Microsoft CEO Satya Nadella amplified the launch, saying "our goal is to deliver unmetered intelligence to every home and every desk with Windows" and calling RTX Spark "a real breakthrough toward that vision," with Jensen set to join him live from Taiwan at Build. The Windows tie-in signals a coordinated consumer-AI hardware push.

The consumer pivot drew a strong community response — an HN thread on RTX Spark hit 341 points and 337 comments, and r/nvidia buzzed ahead of Computex with a 630-upvote thread speculating about a 'big' launch (the N1X).
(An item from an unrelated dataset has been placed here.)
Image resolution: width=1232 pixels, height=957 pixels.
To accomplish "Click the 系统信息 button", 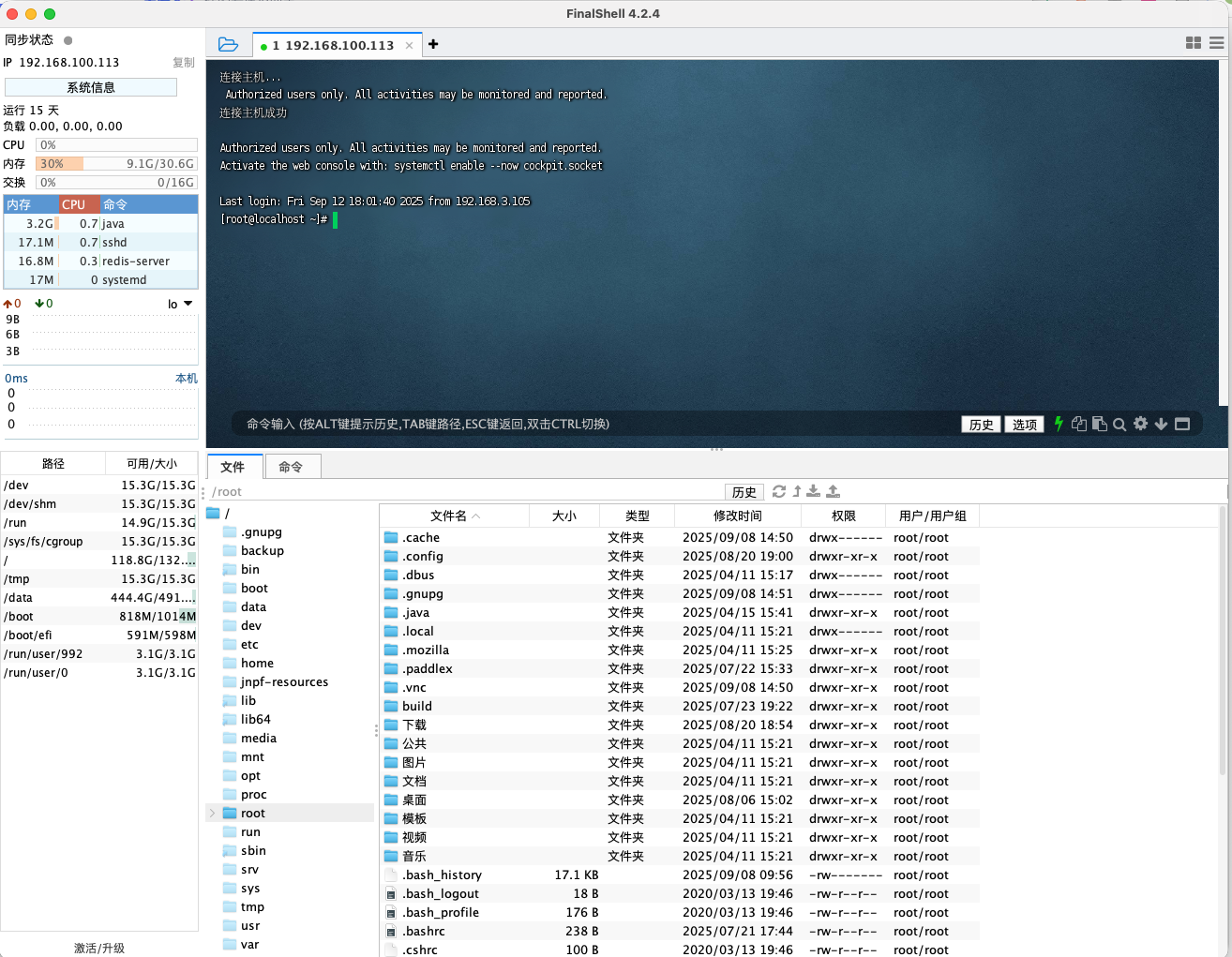I will pos(91,87).
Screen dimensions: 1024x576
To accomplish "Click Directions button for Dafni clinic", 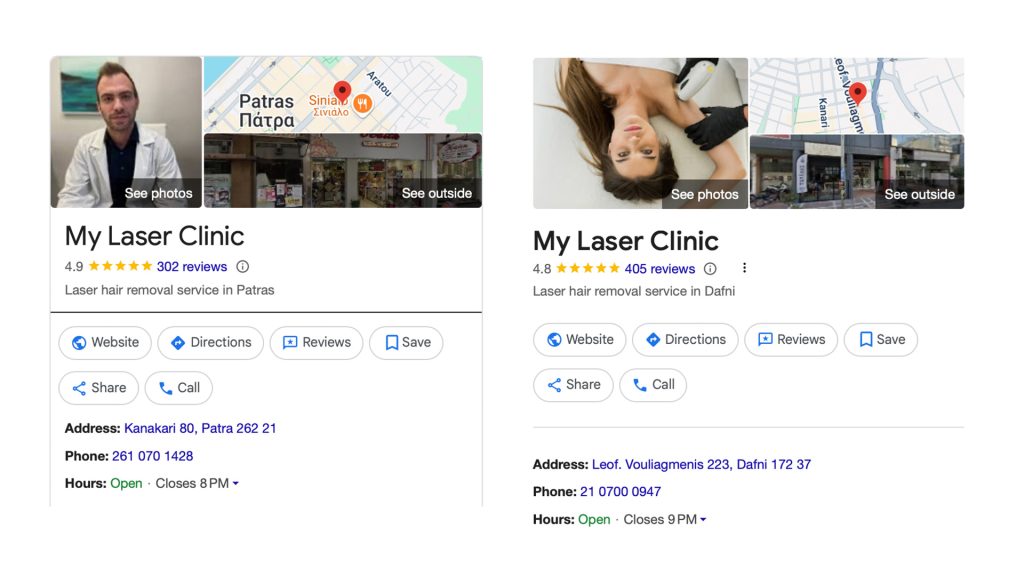I will [x=685, y=340].
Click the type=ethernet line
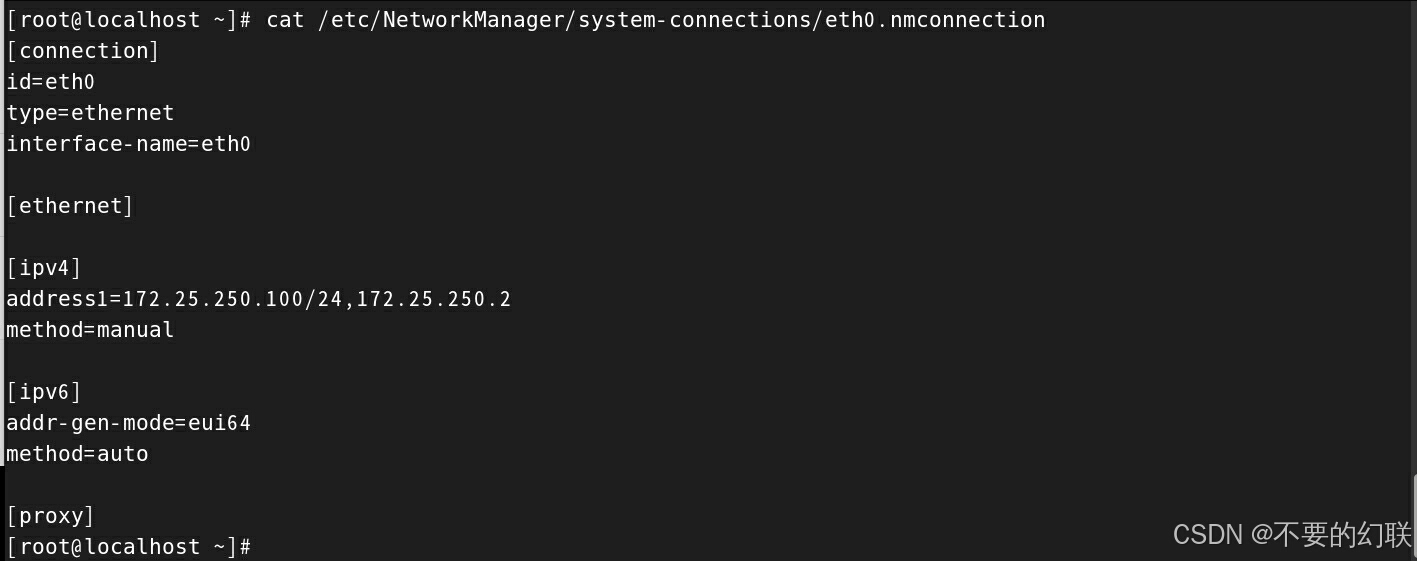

Developers welcomed local one-petaflop inference but flagged mounting accelerator competition from ARM, Qualcomm, and Cerebras challenging NVIDIA's dominance.

Strategically, RTX Spark and Vera extend NVIDIA from data-center hegemony into the desk and the agentic-server tier, hedging against a future where inference shifts partly to the edge. The 128GB unified-memory design directly targets the local-LLM crowd that has been comparing GPU specs obsessively — one r/LocalLLaMA spec-comparison thread drew 389 upvotes arguing "bandwidth is not everything."